Finding a needle in Haystack: Facebook’s photo storage

Users upload a billion photos (about 60 terabytes) each week and Facebook serves over one million images per second at peak and Haystack is the system that is behind all this. Haystack is a system where data is written once, read frequently, never modified and rarely deleted.
The issues with the original NFS based design are discussed in detail. In summary, the issue seemed to with the number of disk operations required to read a single photo. They seemed to have optimized it from over 10 to 3 and still found it to be limiting.

Although it doesn’t generalize, the discussion on when to decide on building a custom storage solution is insightful. The goal seems to be to achieve a system which would yield a better price/performance ratio over the existing solution.
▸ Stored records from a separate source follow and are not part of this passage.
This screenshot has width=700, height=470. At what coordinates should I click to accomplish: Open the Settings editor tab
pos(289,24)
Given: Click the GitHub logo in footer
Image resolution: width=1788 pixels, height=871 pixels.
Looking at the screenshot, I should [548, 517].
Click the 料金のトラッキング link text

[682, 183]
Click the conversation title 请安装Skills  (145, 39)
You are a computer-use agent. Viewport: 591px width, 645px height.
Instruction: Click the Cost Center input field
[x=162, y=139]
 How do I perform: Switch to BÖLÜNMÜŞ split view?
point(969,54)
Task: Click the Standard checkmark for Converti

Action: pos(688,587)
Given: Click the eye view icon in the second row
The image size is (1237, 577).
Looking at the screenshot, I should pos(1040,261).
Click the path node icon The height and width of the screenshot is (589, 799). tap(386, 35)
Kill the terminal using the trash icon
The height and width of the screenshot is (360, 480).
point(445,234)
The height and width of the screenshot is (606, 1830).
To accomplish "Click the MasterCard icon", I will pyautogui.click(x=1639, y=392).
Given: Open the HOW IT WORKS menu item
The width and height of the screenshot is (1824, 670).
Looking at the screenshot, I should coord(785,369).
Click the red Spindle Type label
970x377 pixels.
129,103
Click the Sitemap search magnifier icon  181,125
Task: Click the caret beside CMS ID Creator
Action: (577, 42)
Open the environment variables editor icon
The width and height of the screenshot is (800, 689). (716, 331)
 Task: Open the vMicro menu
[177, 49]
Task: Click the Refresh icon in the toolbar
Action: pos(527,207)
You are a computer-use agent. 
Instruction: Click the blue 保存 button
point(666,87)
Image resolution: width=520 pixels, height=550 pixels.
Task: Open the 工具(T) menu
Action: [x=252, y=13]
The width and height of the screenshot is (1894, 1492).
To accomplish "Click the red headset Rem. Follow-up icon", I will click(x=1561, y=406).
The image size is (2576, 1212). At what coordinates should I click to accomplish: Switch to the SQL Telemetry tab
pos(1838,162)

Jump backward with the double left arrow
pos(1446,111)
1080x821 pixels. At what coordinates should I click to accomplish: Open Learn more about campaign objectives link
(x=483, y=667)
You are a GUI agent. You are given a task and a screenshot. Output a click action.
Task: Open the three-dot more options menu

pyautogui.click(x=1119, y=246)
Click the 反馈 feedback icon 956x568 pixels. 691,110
Some of the main goals Haystack strives for are :

High throughput and low latency : Haystack tries to achieve high throughput and low latency by designing for at most one disk operation per read. Haystack stores multiple photos in a single file and also tries to reduce the memory used for filesystem metadata to keep it in main memory. Its main storage component called the Store, uses XFS because of the advantages it presents. XFS eliminates disk operations for retrieving metadata when reading a photo and also the block allocation map for large files can be held in memory.

Fault-tolerant : The paper says that Haystack replicates each photo in geographically distinct locations. Also, its solution for failure detection uses a background task for periodically inspecting Store machines that have problems. The paper could have added more details on this aspect of the system.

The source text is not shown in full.